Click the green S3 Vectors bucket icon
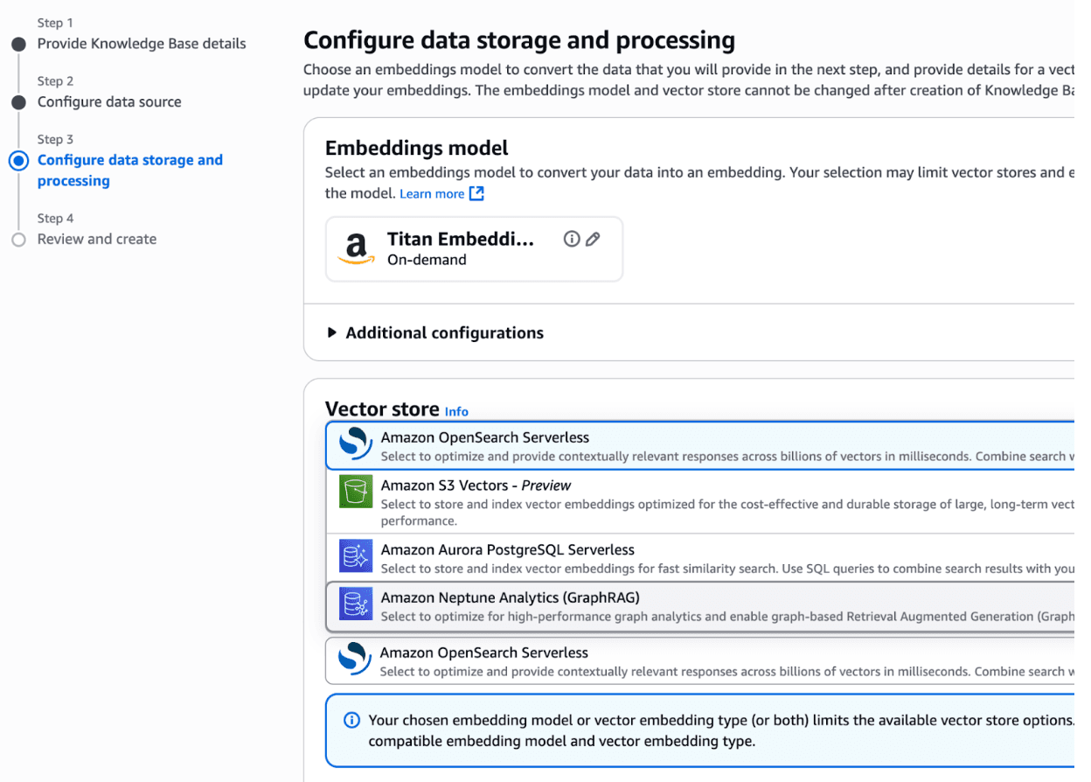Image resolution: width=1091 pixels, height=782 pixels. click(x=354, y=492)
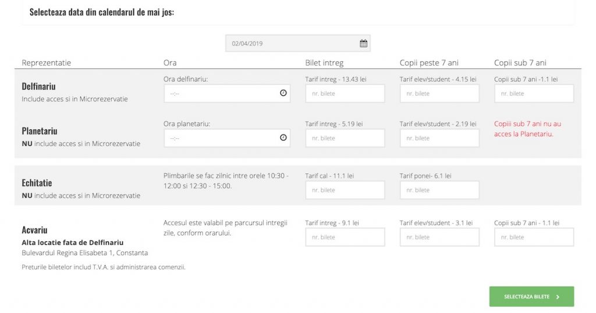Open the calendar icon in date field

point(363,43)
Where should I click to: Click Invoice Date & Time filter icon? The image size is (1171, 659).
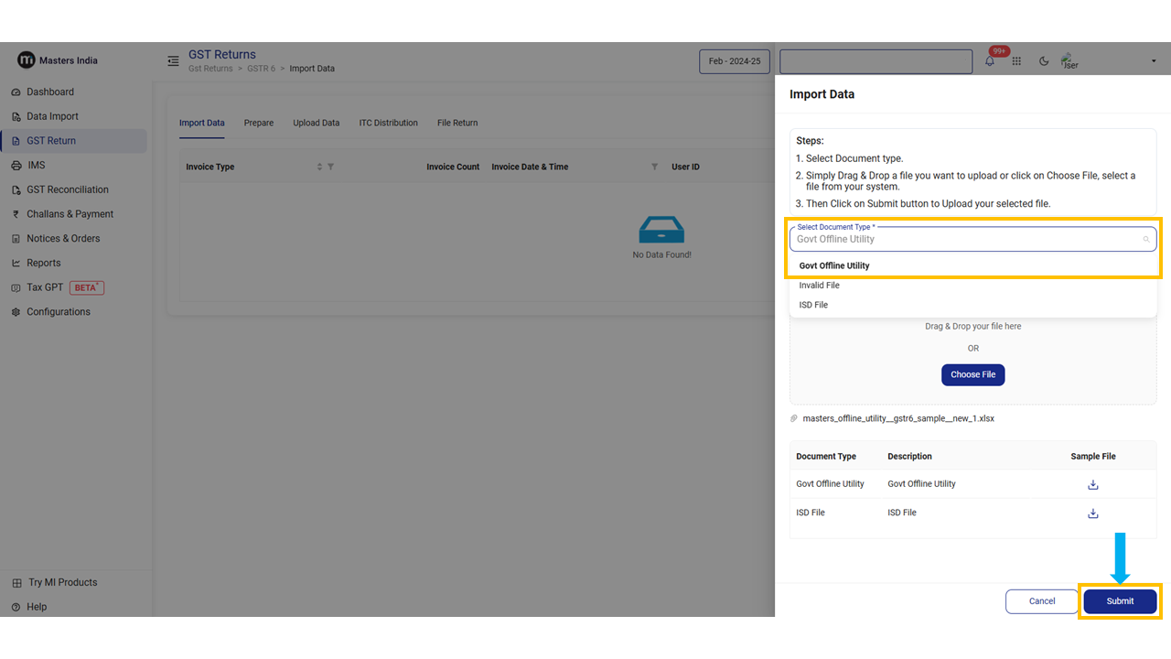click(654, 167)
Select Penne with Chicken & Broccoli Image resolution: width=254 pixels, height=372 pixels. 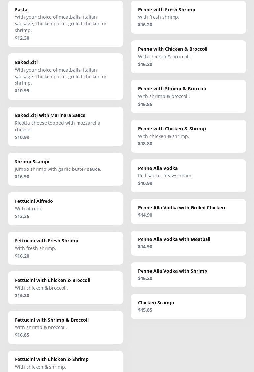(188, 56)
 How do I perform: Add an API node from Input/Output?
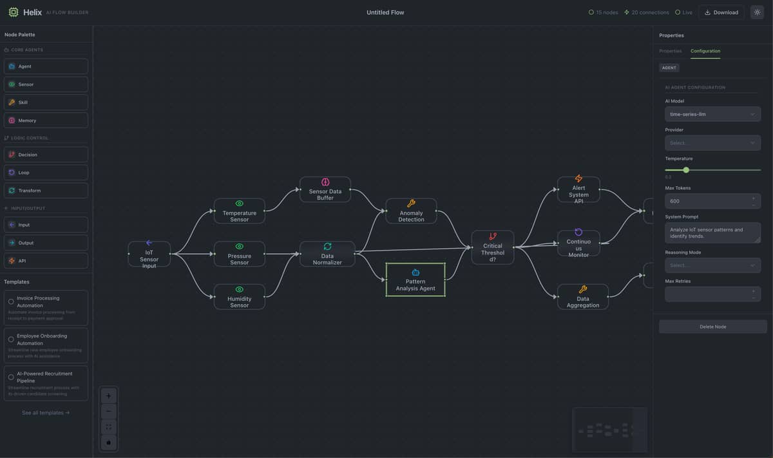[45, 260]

····················

Brief. Having located the line with "How do I perform: Add", copy it exactly along with every later line through the end of the listing above, but omit the pictures.

Response to the exercise.
 How do I perform: Add an API node from Input/Output?
[45, 260]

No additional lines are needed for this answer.